VI. Other Allegations

  • Indirect Infringement: The complaint alleges active inducement, stating that Defendant intends for its product to be used in an infringing manner and that its proposed product labeling will instruct physicians and patients to apply the infringing solution to the eye (Compl. ¶¶ 44, 86, 101). The complaint also alleges contributory infringement, asserting the ANDA product is not a staple article of commerce and lacks substantial noninfringing uses (Compl. ¶¶ 45, 61).
  • Willful Infringement: Willfulness is alleged based on Defendant’s "full knowledge" of the patents-in-suit, stemming from the patents’ listing in the FDA’s Orange Book and the formal notice provided through the ANDA process (Compl. ¶¶ 48, 89). The complaint alleges Defendant acted "without a reasonable basis for believing that it would not be liable for infringement" (Compl. ¶¶ 48, 64, 89, 104).

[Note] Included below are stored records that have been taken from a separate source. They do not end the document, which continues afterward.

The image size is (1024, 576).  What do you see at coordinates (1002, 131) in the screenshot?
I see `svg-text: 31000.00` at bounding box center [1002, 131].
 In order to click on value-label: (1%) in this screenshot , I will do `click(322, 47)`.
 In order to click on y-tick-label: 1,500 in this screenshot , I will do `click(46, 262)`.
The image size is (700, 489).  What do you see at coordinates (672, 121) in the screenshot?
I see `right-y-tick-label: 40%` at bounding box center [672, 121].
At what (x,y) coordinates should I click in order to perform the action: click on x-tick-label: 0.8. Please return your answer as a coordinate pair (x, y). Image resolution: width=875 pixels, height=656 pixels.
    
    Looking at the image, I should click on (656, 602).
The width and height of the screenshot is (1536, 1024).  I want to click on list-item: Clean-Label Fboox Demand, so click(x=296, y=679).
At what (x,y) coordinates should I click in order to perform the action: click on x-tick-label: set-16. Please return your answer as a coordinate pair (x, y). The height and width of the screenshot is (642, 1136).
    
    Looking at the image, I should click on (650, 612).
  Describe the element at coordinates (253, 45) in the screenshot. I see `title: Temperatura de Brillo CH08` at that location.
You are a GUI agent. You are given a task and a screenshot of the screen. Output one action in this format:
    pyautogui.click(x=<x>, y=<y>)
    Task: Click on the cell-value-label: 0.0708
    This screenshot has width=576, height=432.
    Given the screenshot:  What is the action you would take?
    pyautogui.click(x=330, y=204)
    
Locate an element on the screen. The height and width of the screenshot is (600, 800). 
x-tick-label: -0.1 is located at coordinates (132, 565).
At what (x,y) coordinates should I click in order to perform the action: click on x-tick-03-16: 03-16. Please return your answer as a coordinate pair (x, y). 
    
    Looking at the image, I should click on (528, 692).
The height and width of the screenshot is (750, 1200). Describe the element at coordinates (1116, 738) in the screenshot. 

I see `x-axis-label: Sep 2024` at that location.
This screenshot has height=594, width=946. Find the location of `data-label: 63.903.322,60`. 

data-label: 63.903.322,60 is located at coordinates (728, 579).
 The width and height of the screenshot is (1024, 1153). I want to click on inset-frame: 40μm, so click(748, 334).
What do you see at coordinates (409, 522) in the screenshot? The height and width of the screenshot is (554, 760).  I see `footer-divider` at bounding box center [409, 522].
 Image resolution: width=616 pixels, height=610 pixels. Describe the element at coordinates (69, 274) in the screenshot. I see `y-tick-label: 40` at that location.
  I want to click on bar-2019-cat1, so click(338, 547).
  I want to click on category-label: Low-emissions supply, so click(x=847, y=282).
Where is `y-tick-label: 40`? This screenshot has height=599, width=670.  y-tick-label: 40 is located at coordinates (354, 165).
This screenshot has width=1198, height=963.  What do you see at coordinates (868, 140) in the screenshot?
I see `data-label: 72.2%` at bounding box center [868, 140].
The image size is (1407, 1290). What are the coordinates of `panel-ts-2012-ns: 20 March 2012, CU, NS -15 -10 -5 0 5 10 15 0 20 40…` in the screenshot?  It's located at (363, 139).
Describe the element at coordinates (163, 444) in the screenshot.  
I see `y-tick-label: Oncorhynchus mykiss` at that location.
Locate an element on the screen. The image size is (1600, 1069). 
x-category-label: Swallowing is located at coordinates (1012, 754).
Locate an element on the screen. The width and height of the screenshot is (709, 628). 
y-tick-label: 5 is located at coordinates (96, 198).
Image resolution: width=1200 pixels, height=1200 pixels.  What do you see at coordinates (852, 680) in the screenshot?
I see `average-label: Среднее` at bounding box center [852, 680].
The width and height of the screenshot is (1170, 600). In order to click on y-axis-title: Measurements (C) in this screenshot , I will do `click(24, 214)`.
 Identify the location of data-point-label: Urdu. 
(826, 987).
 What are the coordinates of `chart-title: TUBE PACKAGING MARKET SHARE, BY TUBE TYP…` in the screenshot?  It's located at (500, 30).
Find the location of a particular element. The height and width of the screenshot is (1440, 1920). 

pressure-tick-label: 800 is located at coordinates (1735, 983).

VII. Analyst’s Conclusion: Key Questions for the Case

  • A core issue will be one of patent validity: Given that the complaint alleges the accused generic formulation contains all elements of the asserted claims, the case will likely center on Defendant's assertion that the patents are invalid. The key question for the court will be whether combining these known pharmaceutical ingredients to achieve a stable, high-concentration olopatadine solution was obvious in view of the prior art.
  • A critical question is one of infringement defense: Since the complaint alleges Defendant did not contest infringement of many claims in its notice letter, on what basis will Defendant now build its non-infringement case? The discovery process will need to reveal the specific technical or legal arguments underpinning the non-infringement portion of its Paragraph IV certification.